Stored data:
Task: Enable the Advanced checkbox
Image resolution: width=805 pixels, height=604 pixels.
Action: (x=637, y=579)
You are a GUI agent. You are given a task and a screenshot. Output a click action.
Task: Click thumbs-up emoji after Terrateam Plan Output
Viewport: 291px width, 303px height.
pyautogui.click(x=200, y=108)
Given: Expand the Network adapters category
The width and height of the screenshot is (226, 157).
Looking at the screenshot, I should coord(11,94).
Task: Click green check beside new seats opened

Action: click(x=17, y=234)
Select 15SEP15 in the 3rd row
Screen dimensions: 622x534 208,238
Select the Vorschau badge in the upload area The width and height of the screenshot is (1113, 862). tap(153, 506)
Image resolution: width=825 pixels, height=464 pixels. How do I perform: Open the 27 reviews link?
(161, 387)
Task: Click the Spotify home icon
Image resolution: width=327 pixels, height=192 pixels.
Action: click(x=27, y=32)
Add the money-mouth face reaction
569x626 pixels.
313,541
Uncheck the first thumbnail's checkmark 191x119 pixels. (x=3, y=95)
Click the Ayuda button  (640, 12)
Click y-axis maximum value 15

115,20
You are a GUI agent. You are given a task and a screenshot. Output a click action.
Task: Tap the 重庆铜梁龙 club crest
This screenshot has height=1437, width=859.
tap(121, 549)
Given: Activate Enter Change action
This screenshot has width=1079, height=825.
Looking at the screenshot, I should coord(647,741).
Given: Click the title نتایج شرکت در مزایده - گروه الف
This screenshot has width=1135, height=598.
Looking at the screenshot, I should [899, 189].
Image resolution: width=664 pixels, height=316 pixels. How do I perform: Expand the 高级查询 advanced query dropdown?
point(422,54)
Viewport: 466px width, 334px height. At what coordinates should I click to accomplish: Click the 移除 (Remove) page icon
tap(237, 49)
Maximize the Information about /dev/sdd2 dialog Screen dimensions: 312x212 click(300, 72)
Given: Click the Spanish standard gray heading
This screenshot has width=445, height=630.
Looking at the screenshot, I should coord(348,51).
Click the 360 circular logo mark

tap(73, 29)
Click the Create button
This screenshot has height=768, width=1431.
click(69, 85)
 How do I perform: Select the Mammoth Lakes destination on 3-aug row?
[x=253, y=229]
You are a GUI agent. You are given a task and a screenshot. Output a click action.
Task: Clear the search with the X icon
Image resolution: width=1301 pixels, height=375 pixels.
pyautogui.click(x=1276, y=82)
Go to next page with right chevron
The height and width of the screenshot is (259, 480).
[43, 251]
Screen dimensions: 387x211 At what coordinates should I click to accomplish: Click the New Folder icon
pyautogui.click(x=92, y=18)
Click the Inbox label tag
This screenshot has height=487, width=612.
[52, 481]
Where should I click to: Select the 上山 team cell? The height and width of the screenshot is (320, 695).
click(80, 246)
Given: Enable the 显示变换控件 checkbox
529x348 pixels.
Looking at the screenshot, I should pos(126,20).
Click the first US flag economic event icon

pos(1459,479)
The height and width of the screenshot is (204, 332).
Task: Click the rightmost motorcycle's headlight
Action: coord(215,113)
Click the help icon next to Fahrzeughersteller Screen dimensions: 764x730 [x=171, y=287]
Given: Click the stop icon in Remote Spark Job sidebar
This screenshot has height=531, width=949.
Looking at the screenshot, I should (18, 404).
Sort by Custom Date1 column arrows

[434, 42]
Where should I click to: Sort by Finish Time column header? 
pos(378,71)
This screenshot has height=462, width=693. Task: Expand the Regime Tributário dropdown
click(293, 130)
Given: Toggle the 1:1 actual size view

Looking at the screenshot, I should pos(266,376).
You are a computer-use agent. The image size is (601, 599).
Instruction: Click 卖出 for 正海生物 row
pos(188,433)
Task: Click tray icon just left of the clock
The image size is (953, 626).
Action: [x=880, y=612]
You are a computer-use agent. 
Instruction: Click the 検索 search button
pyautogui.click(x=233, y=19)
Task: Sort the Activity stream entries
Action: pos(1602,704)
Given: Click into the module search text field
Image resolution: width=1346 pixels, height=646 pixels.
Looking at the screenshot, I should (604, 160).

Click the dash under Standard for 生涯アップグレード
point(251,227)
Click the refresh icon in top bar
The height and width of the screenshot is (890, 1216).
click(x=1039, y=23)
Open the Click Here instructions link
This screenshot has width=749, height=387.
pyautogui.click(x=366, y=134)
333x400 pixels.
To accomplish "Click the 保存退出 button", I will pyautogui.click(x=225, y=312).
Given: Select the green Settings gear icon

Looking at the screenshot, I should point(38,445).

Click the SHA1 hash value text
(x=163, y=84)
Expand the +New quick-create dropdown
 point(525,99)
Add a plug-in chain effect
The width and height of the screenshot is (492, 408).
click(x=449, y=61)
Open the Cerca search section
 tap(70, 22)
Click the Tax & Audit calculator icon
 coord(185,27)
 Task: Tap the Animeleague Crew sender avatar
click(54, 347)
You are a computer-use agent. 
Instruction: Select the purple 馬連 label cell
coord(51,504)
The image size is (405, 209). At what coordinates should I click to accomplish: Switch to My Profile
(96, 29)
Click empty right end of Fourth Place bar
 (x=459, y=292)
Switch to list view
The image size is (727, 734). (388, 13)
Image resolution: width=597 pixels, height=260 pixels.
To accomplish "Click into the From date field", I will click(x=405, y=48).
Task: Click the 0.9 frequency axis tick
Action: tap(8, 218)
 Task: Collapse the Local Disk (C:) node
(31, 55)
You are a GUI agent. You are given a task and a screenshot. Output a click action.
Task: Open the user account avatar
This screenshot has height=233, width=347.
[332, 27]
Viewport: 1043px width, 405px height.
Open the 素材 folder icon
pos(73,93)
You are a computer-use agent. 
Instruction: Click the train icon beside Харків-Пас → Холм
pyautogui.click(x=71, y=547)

How to complete this task :: Down to the final line, the data above must be copied exactly.

Result of the task ::
Task: Enable the Advanced checkbox
Image resolution: width=805 pixels, height=604 pixels.
Action: (x=637, y=579)
You are a GUI agent. You are given a task and a screenshot. Output a click action.
Task: Click thumbs-up emoji after Terrateam Plan Output
Viewport: 291px width, 303px height.
pyautogui.click(x=200, y=108)
Given: Expand the Network adapters category
The width and height of the screenshot is (226, 157).
Looking at the screenshot, I should coord(11,94).
Task: Click green check beside new seats opened

Action: click(x=17, y=234)
Select 15SEP15 in the 3rd row
Screen dimensions: 622x534 208,238
Select the Vorschau badge in the upload area The width and height of the screenshot is (1113, 862). tap(153, 506)
Image resolution: width=825 pixels, height=464 pixels. How do I perform: Open the 27 reviews link?
(161, 387)
Task: Click the Spotify home icon
Image resolution: width=327 pixels, height=192 pixels.
Action: click(x=27, y=32)
Add the money-mouth face reaction
569x626 pixels.
313,541
Uncheck the first thumbnail's checkmark 191x119 pixels. (x=3, y=95)
Click the Ayuda button  (640, 12)
Click y-axis maximum value 15

115,20
You are a GUI agent. You are given a task and a screenshot. Output a click action.
Task: Tap the 重庆铜梁龙 club crest
This screenshot has height=1437, width=859.
tap(121, 549)
Given: Activate Enter Change action
This screenshot has width=1079, height=825.
Looking at the screenshot, I should coord(647,741).
Given: Click the title نتایج شرکت در مزایده - گروه الف
This screenshot has width=1135, height=598.
Looking at the screenshot, I should [899, 189].
Image resolution: width=664 pixels, height=316 pixels. How do I perform: Expand the 高级查询 advanced query dropdown?
point(422,54)
Viewport: 466px width, 334px height. At what coordinates should I click to accomplish: Click the 移除 (Remove) page icon
tap(237, 49)
Maximize the Information about /dev/sdd2 dialog Screen dimensions: 312x212 click(300, 72)
Given: Click the Spanish standard gray heading
This screenshot has width=445, height=630.
Looking at the screenshot, I should coord(348,51).
Click the 360 circular logo mark

tap(73, 29)
Click the Create button
This screenshot has height=768, width=1431.
click(69, 85)
 How do I perform: Select the Mammoth Lakes destination on 3-aug row?
[x=253, y=229]
You are a GUI agent. You are given a task and a screenshot. Output a click action.
Task: Clear the search with the X icon
Image resolution: width=1301 pixels, height=375 pixels.
pyautogui.click(x=1276, y=82)
Go to next page with right chevron
The height and width of the screenshot is (259, 480).
[43, 251]
Screen dimensions: 387x211 At what coordinates should I click to accomplish: Click the New Folder icon
pyautogui.click(x=92, y=18)
Click the Inbox label tag
This screenshot has height=487, width=612.
[52, 481]
Where should I click to: Select the 上山 team cell? The height and width of the screenshot is (320, 695).
click(80, 246)
Given: Enable the 显示变换控件 checkbox
529x348 pixels.
Looking at the screenshot, I should pos(126,20).
Click the first US flag economic event icon

pos(1459,479)
The height and width of the screenshot is (204, 332).
Task: Click the rightmost motorcycle's headlight
Action: coord(215,113)
Click the help icon next to Fahrzeughersteller Screen dimensions: 764x730 [x=171, y=287]
Given: Click the stop icon in Remote Spark Job sidebar
This screenshot has height=531, width=949.
Looking at the screenshot, I should (18, 404).
Sort by Custom Date1 column arrows

[434, 42]
Where should I click to: Sort by Finish Time column header? 
pos(378,71)
This screenshot has height=462, width=693. Task: Expand the Regime Tributário dropdown
click(293, 130)
Given: Toggle the 1:1 actual size view

Looking at the screenshot, I should pos(266,376).
You are a computer-use agent. The image size is (601, 599).
Instruction: Click 卖出 for 正海生物 row
pos(188,433)
Task: Click tray icon just left of the clock
The image size is (953, 626).
Action: [x=880, y=612]
You are a computer-use agent. 
Instruction: Click the 検索 search button
pyautogui.click(x=233, y=19)
Task: Sort the Activity stream entries
Action: pos(1602,704)
Given: Click into the module search text field
Image resolution: width=1346 pixels, height=646 pixels.
Looking at the screenshot, I should (604, 160).

Click the dash under Standard for 生涯アップグレード
point(251,227)
Click the refresh icon in top bar
The height and width of the screenshot is (890, 1216).
click(x=1039, y=23)
Open the Click Here instructions link
This screenshot has width=749, height=387.
pyautogui.click(x=366, y=134)
333x400 pixels.
To accomplish "Click the 保存退出 button", I will pyautogui.click(x=225, y=312).
Given: Select the green Settings gear icon

Looking at the screenshot, I should point(38,445).

Click the SHA1 hash value text
(x=163, y=84)
Expand the +New quick-create dropdown
 point(525,99)
Add a plug-in chain effect
The width and height of the screenshot is (492, 408).
click(x=449, y=61)
Open the Cerca search section
 tap(70, 22)
Click the Tax & Audit calculator icon
 coord(185,27)
 Task: Tap the Animeleague Crew sender avatar
click(54, 347)
You are a computer-use agent. 
Instruction: Select the purple 馬連 label cell
coord(51,504)
The image size is (405, 209). At what coordinates should I click to accomplish: Switch to My Profile
(96, 29)
Click empty right end of Fourth Place bar
 (x=459, y=292)
Switch to list view
The image size is (727, 734). (388, 13)
Image resolution: width=597 pixels, height=260 pixels.
To accomplish "Click into the From date field", I will click(x=405, y=48).
Task: Click the 0.9 frequency axis tick
Action: tap(8, 218)
 Task: Collapse the Local Disk (C:) node
(31, 55)
You are a GUI agent. You are given a task and a screenshot. Output a click action.
Task: Open the user account avatar
This screenshot has height=233, width=347.
[332, 27]
Viewport: 1043px width, 405px height.
Open the 素材 folder icon
pos(73,93)
You are a computer-use agent. 
Instruction: Click the train icon beside Харків-Пас → Холм
pyautogui.click(x=71, y=547)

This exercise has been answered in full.